Fragmento proporcionado:
# # #

¿A qué nos referimos cuando decimos que algo pasa, que algo sucede? Igual siempre pasa algo, ¿no? Si uno está presente en el mundo, atento y vivo, algo pasa. Sin embargo, en las narraciones, decimos que algo pasa cuando hay un evento que consideramos significativo. Y, con frecuencia, lo que más significativo nos parece es la acción: lo que sucede afuera de nosotros, lo que se puede medir materialmente, lo que diferencia lo que llamamos real en comparación con nuestra imaginación.
Luego, cuando uno vive un tiempo, y experimenta sucesos significativos, y piensa detenidamente en las narraciones (y nuestra vida entera es una narración), sabe, piensa, siente, que la acción, que lo real, tiene significado principalmente por la imaginación. Lo que de verdad nos pasa, nos sucede, sobre todo, en la inminencia de la acción.
En este cuento no pasa nada. Pero siempre está pasando algo. Como en la realidad. El narrador lo dice así: «Este cuento es muy simple aunque hubiera podido ser muy complicado. También: es un cuento inconcluso, porque este tipo de historia no tiene un final». Lo que sucede, la trama exterior, es que un periodista recibe una llamada a las cuatro de la mañana, para encontrarse con un informante que desconoce, y decide ir; es su vida cotidiana, está cansado, pero está acostumbrado, el periodista va. Llega cinco minutos tarde al lugar del encuentro, en principio no encuentra al informante, pero, cuando va de regreso, especulando acerca de la voz que lo llamó, escucha, desde un zaguán, la voz de la misma persona del teléfono, que lo saluda por el nombre, pero le dice que continúe caminando. El periodista hace caso y más adelante, en un callejón ciego, aparece el informante y se presenta amablemente y lo invita a comer croissant fresco con café. El periodista va, el informante tiene la cara blanca, debajo de un sombrero, lo que para el periodista es un indicio de que ha pasado una temporada de encierro ¿en una cárcel, en un manicomio? Sea como sea es un problema para el periodista, que de todos modos decide avanzar, y conversa con un informante que lo mira comer mientras él toma café. Para el periodista, cuando el informante sonríe, su expresión es triste y cansada, pero cuando deja de sonreír su rostro regresa a la gelidez. Luego no sucede más.

# # #

Objetivo planteado A: ¿Puedes repetir textualmente el pasaje del fragmento que va desde "Luego, cuando uno" hasta "de la acción.", ambos incluidos?
El listado que sigue no guarda ninguna relación con el fragmento.

Listado a utilizar:
# # #

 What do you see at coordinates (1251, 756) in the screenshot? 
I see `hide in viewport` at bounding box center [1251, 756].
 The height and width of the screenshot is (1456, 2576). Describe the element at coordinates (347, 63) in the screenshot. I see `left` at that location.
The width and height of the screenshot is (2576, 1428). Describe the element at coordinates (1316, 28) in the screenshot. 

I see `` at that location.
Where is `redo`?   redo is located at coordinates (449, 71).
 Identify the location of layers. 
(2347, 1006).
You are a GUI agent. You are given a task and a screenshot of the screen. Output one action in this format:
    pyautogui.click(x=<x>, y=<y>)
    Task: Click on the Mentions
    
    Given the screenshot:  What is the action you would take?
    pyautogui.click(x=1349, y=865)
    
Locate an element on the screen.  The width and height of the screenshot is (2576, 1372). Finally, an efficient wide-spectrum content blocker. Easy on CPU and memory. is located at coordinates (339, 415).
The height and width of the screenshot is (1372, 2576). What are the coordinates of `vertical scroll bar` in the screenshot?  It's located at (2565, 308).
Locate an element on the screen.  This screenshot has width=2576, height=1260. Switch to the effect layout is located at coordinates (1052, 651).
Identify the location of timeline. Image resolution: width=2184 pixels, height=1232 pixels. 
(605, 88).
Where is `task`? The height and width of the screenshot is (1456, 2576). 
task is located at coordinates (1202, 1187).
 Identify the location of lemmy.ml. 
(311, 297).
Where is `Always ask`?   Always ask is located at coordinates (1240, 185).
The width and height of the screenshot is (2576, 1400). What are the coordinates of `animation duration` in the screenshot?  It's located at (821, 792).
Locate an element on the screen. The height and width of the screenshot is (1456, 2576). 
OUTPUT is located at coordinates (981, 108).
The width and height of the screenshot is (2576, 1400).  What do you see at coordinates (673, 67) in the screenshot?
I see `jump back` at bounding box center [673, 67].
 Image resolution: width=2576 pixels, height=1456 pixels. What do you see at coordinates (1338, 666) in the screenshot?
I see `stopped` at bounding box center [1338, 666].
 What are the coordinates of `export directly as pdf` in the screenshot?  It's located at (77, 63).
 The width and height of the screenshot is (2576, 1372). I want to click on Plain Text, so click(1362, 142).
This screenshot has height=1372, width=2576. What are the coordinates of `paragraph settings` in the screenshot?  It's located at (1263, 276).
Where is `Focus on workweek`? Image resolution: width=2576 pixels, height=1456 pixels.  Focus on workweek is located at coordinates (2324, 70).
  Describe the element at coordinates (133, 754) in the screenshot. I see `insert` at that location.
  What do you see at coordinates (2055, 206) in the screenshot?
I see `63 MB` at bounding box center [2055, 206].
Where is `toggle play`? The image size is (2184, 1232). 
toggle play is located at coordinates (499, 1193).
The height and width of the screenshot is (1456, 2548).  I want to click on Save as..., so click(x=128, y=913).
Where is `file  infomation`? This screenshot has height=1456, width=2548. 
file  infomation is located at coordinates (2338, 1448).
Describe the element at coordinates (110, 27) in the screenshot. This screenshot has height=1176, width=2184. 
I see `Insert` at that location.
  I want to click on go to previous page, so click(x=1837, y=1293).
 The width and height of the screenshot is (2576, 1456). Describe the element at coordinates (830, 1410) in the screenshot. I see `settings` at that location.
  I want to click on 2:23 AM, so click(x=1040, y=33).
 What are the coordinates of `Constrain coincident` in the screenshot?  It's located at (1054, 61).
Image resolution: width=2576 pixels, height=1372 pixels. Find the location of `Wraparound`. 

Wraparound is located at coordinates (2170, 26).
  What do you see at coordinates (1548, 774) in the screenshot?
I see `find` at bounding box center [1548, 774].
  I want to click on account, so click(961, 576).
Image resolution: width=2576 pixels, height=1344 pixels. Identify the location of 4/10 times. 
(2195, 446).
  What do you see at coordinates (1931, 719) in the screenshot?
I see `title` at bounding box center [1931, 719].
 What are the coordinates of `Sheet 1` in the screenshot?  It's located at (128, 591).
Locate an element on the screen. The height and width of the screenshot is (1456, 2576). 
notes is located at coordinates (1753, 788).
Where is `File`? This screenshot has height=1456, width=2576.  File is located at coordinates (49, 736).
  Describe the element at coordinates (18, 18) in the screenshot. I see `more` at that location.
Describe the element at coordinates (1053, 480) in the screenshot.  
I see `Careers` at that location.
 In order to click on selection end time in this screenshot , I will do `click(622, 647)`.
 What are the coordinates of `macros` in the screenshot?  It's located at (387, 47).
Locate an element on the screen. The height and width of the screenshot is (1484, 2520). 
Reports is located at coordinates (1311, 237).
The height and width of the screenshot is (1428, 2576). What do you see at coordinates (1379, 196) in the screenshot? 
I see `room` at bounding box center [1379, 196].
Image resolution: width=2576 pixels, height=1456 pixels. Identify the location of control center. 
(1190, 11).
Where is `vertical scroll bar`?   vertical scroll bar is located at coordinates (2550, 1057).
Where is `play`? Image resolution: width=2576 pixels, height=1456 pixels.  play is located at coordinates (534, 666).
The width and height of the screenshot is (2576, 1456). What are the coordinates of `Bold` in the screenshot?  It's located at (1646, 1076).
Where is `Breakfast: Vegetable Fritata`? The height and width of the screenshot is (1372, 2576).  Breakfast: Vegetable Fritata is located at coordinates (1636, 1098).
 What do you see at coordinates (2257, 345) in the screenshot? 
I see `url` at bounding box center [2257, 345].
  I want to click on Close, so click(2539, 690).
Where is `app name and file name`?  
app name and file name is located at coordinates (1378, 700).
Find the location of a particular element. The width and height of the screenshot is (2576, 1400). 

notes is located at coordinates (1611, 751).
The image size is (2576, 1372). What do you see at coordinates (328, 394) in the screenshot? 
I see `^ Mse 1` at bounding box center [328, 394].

# # #

Objetivo planteado B: ¿Puedes reproducir sin cambios las líneas del listado que van desde la que contiene "67) in the screenshot?" hasta la que contiene "center [1338, 666].", ambas incluidas?

Respuesta del ejercicio A:
Luego, cuando uno vive un tiempo, y experimenta sucesos significativos, y piensa detenidamente en las narraciones (y nuestra vida entera es una narración), sabe, piensa, siente, que la acción, que lo real, tiene significado principalmente por la imaginación. Lo que de verdad nos pasa, nos sucede, sobre todo, en la inminencia de la acción.

Respuesta del ejercicio B:
The width and height of the screenshot is (2576, 1400).  What do you see at coordinates (673, 67) in the screenshot?
I see `jump back` at bounding box center [673, 67].
 Image resolution: width=2576 pixels, height=1456 pixels. What do you see at coordinates (1338, 666) in the screenshot?
I see `stopped` at bounding box center [1338, 666].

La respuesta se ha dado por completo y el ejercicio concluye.